4. ) Turn the outside back area of the MLC into a music festival:
This is a good place as any for a budding prescription DJ wanting to live out their Coachella fantasy but most likely turn into the saddest most emo stage at Vans Warped Tour maybe ever. Your worst enemy will be the unpredictable Georgia weather trying to rain on your parade, literally. There is also the possibility of having a hurricane rampage your stage, forcing you to use your speakers as a life preserver.
3.) Intercom of Bolton:
The radio has nothing on the intercom of Bolton. They are always playing the high key bops from every era and its time that a new DJ take the airwaves and turn Bolton into the new hotspot rather than its current status of fplace to be fed fried rice with a lot of MSG. A dinning hall lady may shank you for the aux, but the two day old cookies make good blunt objects.

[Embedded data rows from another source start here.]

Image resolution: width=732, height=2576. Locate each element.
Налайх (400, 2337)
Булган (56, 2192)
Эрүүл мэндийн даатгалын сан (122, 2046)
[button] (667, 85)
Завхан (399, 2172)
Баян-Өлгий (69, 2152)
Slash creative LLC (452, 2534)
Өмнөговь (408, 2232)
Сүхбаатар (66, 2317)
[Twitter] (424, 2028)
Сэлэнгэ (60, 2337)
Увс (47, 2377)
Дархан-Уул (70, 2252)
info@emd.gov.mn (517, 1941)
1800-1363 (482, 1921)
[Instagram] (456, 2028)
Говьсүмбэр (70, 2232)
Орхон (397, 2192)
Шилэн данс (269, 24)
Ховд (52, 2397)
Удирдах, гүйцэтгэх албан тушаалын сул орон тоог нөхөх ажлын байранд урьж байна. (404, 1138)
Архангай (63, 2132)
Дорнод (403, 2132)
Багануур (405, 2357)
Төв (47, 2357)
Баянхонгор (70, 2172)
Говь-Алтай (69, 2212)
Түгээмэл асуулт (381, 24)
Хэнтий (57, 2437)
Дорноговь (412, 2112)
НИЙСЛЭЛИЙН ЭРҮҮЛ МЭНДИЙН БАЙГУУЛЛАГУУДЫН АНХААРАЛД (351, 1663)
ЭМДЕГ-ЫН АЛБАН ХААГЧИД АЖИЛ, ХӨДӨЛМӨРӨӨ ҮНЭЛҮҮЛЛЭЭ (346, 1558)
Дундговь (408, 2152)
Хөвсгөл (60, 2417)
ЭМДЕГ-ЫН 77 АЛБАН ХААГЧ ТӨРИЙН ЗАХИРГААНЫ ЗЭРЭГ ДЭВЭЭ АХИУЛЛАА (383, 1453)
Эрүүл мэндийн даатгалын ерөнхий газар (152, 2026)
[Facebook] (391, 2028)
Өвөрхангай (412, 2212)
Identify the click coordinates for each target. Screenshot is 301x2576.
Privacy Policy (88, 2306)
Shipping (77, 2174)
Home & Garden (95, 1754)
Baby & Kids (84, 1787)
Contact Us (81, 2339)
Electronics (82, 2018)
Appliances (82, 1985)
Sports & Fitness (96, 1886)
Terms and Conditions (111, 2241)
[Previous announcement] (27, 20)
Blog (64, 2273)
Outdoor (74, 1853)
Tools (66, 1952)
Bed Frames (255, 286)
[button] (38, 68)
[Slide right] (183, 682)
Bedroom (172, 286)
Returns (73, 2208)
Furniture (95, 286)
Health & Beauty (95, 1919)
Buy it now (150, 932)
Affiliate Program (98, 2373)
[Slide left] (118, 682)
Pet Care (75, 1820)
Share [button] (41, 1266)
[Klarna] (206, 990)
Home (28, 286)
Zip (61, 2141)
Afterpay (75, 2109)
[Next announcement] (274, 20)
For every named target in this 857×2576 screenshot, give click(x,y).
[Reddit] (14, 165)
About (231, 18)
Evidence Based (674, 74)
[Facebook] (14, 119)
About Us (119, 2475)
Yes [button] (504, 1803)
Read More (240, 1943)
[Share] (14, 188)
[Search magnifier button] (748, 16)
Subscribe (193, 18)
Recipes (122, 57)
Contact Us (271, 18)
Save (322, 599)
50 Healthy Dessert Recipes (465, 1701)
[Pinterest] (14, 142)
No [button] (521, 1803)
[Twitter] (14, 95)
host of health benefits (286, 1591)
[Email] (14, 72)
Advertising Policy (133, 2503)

2.) The stereo of a night bus:
The perfect underutilized set piece is a night bus. After all, some night night buses be seriously bumpin’. You gotta just turn yourself into the driver that decks their bus out for a Fast and Furious movie. You need some sexy lighting, a good sound system, and maybe some strippers for the poles on the bus. You’ll gain an instant fan base of drunk freshmen making their way from DT to Creswell.
1.) The third floor communal bathroom in Brumby:
Everyone knows it’s a pain to lug your speakers into bathrooms every time you need to shower, and you can eliminate that need by becoming a weirdo who sets up his turntables right next to the infamous leaky faucet head stall. It’s got the acoustics, the hostages, and the same smell of regret you have at an actual rave. Just think how amazing it would be able to be the soundtrack to someone taking their morning dump.
We hope to see all the up and coming DJs take their stage sometime real soon. We are also just sick of DJ Rx and will take anyone with a good Spotify playlist.